WELCOME TO FASHION AS A 2ND LANGUAGE: ARE YOU FLUENT?

FA2L is for anyone who cares about beautiful things–clothing, shoes, accessories, home furnishings–and the interconnected tribes of those who make, sell, market and desire them. If something speaks to you, buy it now or hold your peace: there are links in each story, so the item you want is just a click away. I'd like to hear from you, too: please view my profile, use the email button and send me your comments.MG

Sunday, July 12, 2009

In the Nina Ricci Big Top, Theyskens Takes a Fall

Producing cutting-edge fashion, even in the best of times, is a harrowing high-wire act. Business teams at the world's great luxury houses are expert jugglers, balancing production costs, overhead expenditures and advertising fees against revenue from clothing and accessories; makeup and perfume; and a stream of potential licenses. Meanwhile, designers must have talent enough to create exciting collections, plus the instinct to gauge how great a leap adherents will take each season. Talk about a circus! It's gaudy, backbreaking and glamorous by turns, with elephant pyramids, lion tamers, feathered ponies and spangled showgirls galore. High above the center ring is the house designer, who steps out on a wire season after season, show after show––and sometimes falls right off the tightrope.

That's what happened to Olivier Theyskens at Nina Ricci in March.

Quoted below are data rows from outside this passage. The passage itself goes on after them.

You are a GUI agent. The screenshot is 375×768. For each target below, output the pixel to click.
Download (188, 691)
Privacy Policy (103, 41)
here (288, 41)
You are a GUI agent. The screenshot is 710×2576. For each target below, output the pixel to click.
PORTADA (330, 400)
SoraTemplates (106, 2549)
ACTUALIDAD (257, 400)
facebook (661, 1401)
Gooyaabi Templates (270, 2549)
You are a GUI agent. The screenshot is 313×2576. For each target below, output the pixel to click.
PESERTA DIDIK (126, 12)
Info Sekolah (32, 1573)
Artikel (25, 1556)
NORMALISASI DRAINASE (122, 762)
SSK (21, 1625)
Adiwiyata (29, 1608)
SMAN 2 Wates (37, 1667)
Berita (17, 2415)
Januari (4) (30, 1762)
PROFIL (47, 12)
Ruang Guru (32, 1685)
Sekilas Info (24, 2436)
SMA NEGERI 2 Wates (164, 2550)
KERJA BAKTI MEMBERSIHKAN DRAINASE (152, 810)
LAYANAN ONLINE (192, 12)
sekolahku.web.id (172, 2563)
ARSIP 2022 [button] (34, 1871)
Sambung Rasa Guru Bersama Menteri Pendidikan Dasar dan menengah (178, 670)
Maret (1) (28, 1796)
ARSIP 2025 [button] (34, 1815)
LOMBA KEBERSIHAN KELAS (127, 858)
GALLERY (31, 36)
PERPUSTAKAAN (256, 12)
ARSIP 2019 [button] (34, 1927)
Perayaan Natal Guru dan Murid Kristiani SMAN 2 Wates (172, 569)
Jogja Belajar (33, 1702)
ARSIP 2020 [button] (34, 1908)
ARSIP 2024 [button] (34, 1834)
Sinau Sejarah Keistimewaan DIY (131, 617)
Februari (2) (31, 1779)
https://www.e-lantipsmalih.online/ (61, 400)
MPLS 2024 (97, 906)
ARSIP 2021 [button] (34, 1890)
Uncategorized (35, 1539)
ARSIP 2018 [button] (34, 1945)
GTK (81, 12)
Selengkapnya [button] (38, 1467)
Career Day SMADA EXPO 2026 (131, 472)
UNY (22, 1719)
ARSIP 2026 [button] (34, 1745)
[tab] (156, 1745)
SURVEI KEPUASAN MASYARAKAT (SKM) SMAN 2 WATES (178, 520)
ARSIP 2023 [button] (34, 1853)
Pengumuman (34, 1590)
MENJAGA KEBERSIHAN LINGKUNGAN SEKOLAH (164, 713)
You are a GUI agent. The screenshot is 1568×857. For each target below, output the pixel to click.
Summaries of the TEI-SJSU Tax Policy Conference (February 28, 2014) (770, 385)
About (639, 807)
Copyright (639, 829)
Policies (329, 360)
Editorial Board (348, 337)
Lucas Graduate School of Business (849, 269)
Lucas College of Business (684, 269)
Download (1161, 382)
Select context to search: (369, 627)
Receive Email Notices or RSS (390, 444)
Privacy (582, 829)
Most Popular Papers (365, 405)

Theyskens is a Belgian designer who's been hailed as a fashion genius, for his own collections (of which Madonna was an early champion: in 1998, she wore his clothes to the Oscars and VH1's Fashion Awards) and for his work at Rochas and Nina Ricci. FA2L remembers discovering some of Theyskens' first pieces in Paris and marveling that gowns and jackets so shockingly new could have as much presence and audacity as vintage couture. Unfortunately, audacity can be a problem: it whips fashionistas into a frenzy, but the house doesn't make money selling only front row seats. Rumors circulated for months that Theyskens and Nina Ricci would part ways (the brass at parent company Puig apparently sat him down after the Spring '09 show for a "talking to") and the extraordinary Fall '09 collection, unveiled on March 5, left no doubt. It was a thrilling parade of razor-sharp tailoring, glittering modern materials and death-defying platform shoes, but Puig's bean counters decided these dark goddesses were striding too far ahead of the curve. By March 10, Theyskens was out.

Obviously, many of the clothes Theyskens sent down the runway in that last show never went into production. In June, Puig held a fire sale of old stock and current samples--in other words, anything that might suggest Oliver Theyskens had ever worked there. The irony is almost too much to bear--in just a few seasons, Theyskens single-handedly put Nina Ricci back on the fashion map (from which it had been missing for decades). Meanwhile, a few pieces--including the skinny grey jacket and pants in the photo above--are arriving in stores. Check them out for yourself and, if they fit your body, your life and your budget, buy them. Then step out on your own daily tightrope in style.